### DATA TO PROCESS
((

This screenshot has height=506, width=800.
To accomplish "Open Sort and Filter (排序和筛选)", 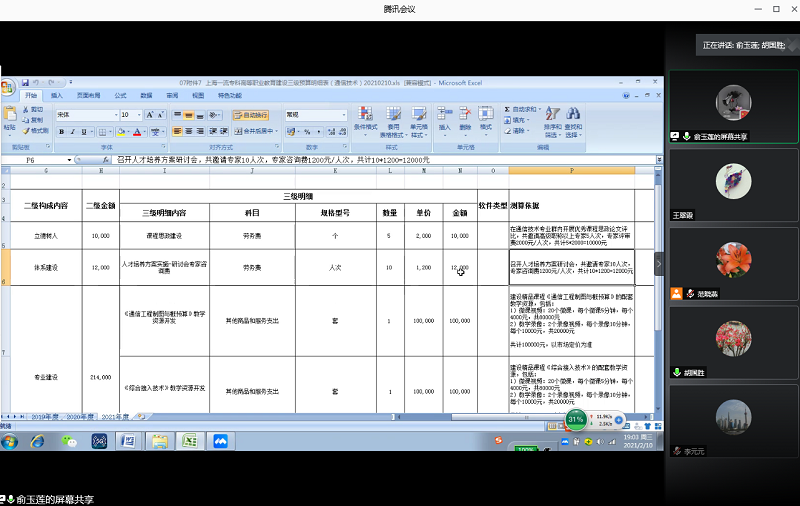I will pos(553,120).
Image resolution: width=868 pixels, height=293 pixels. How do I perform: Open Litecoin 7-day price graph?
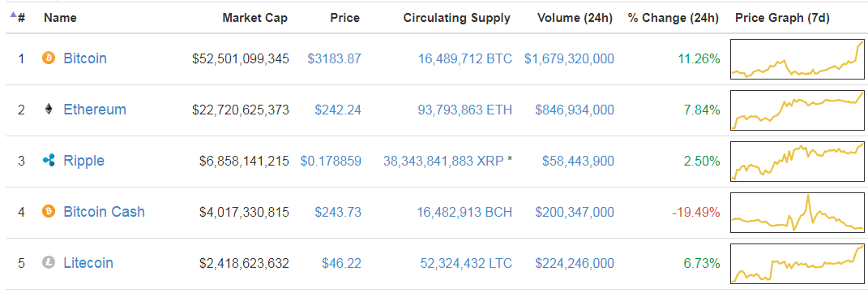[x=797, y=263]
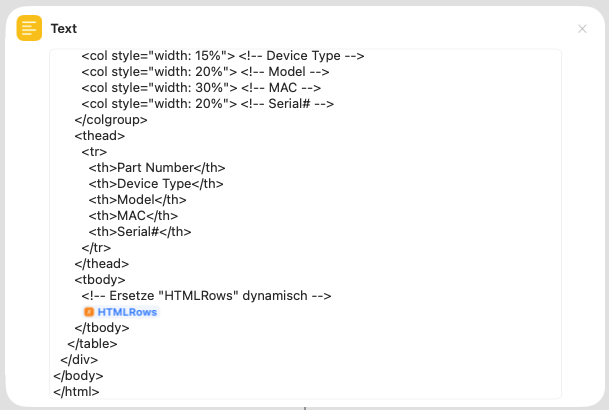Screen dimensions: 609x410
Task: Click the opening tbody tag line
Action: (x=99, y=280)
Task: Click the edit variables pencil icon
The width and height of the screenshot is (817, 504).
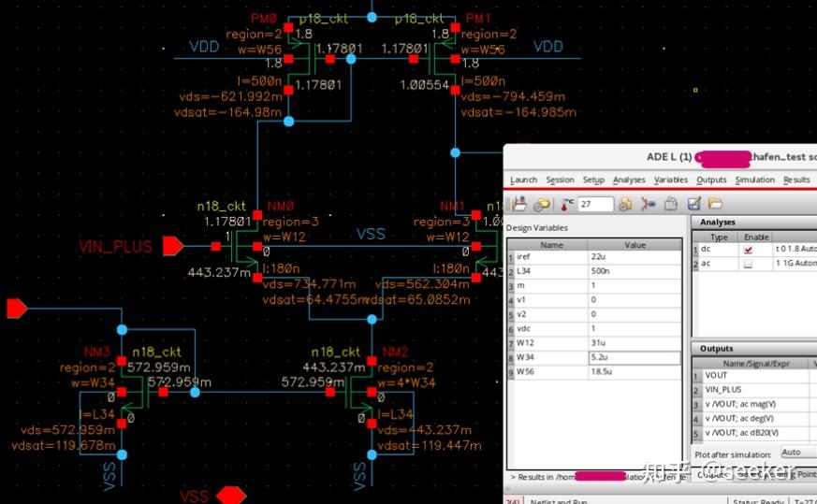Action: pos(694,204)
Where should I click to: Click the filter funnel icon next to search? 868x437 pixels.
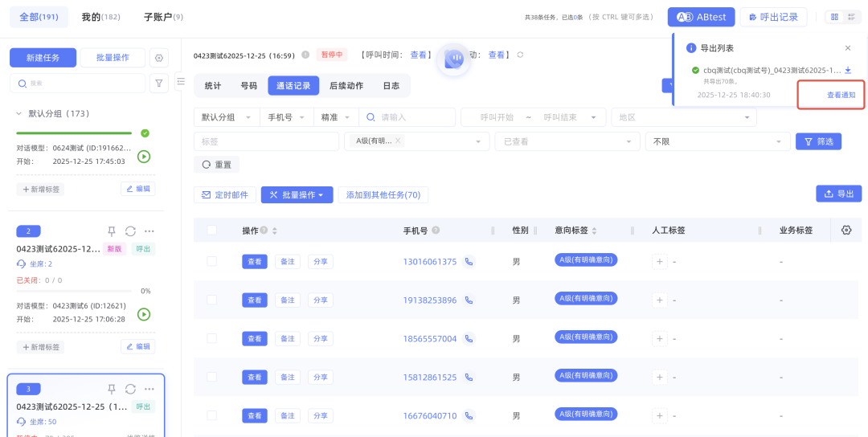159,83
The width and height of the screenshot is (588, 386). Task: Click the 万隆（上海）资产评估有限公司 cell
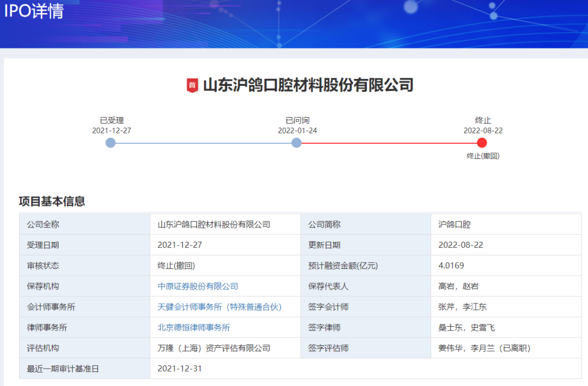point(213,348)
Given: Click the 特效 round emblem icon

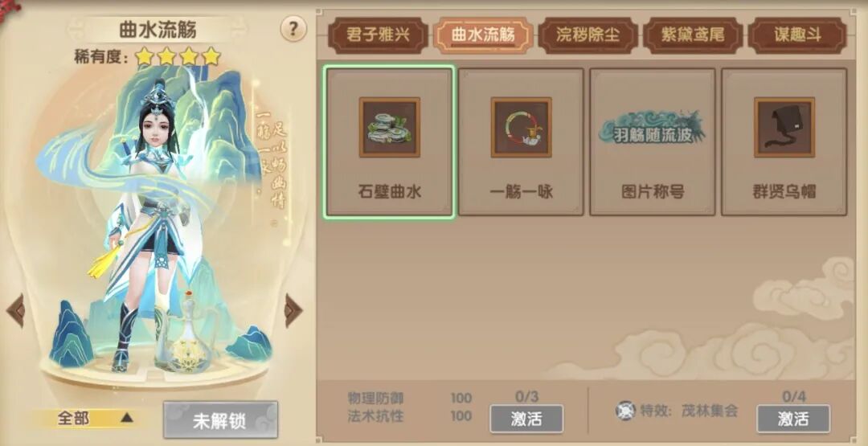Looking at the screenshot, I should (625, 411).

))
((

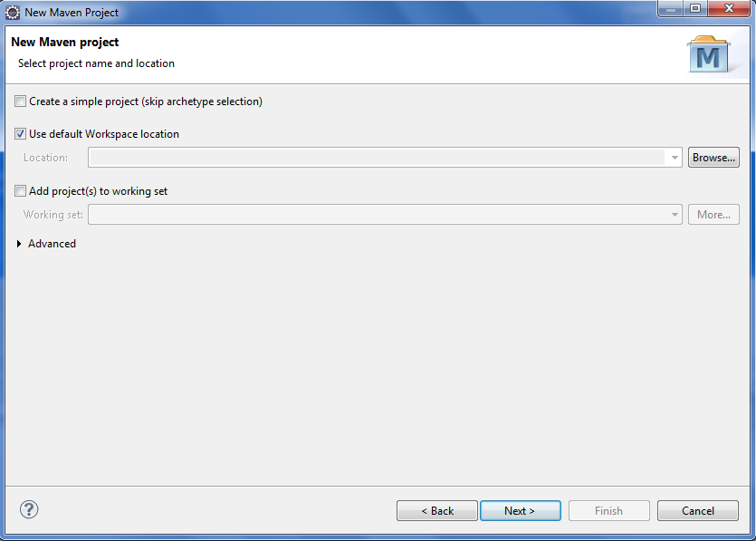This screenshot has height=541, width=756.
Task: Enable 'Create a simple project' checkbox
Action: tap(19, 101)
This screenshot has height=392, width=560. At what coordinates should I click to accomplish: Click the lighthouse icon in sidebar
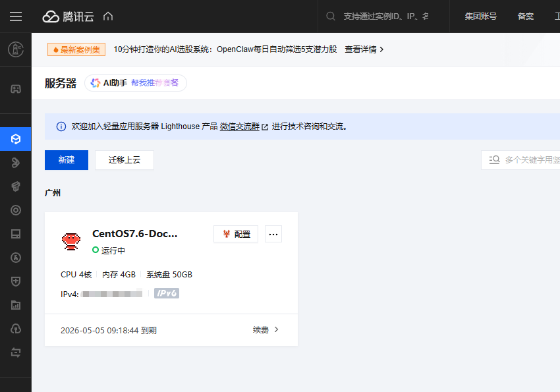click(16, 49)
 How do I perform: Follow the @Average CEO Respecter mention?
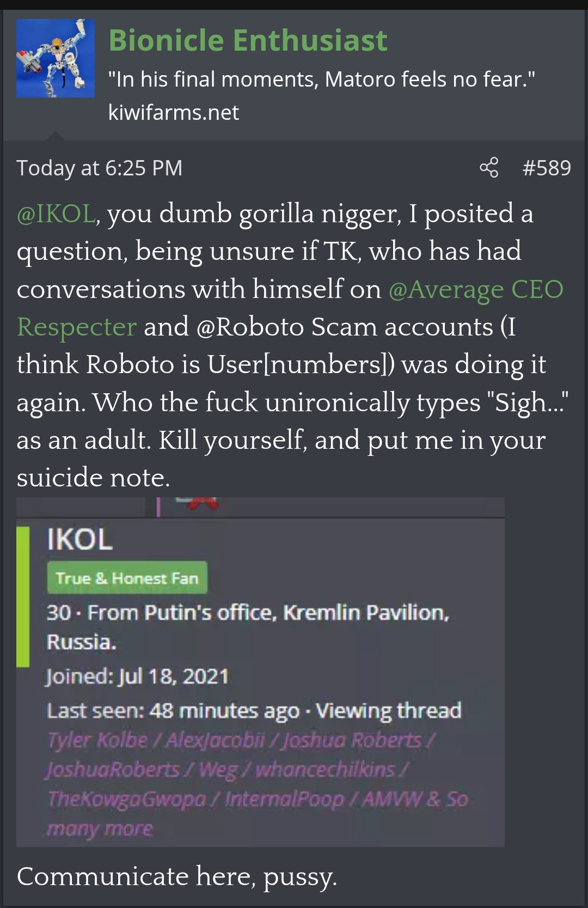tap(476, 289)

))
((

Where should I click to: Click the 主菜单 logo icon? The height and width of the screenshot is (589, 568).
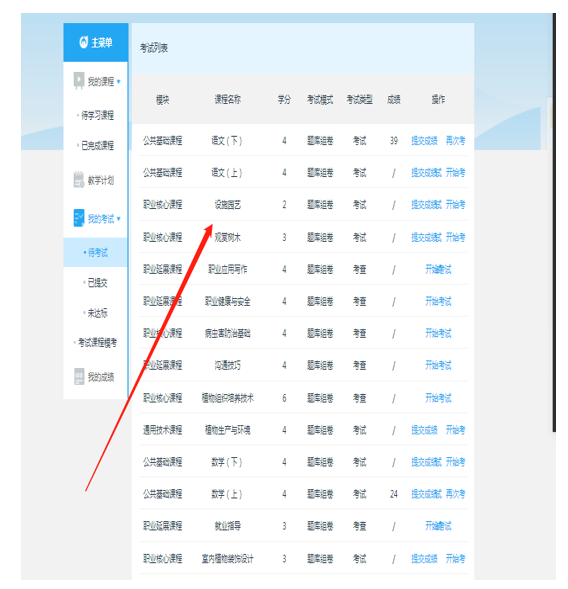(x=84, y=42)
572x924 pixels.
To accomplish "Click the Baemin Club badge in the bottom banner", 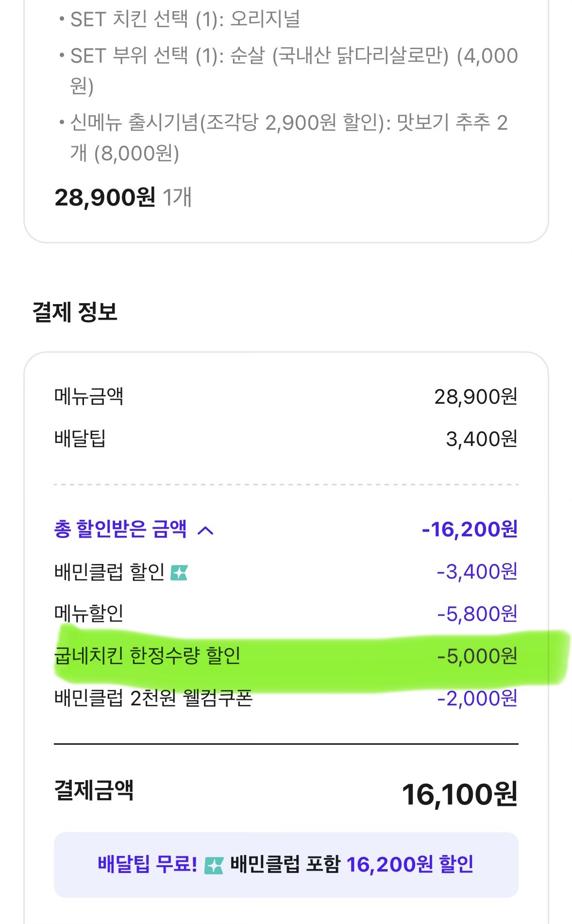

))

### EXERCISE GOAL
Starting at the line containing "Image resolution: width=868" and finishing at the line containing "Task: Click the edit variables pencil icon", return those lines exactly as they appear above, without the pictures.

### SOLUTION
Image resolution: width=868 pixels, height=293 pixels. How do I perform: Open Litecoin 7-day price graph?
[x=797, y=263]
Screen dimensions: 609x410
Task: Click the opening tbody tag line
Action: (x=99, y=280)
Task: Click the edit variables pencil icon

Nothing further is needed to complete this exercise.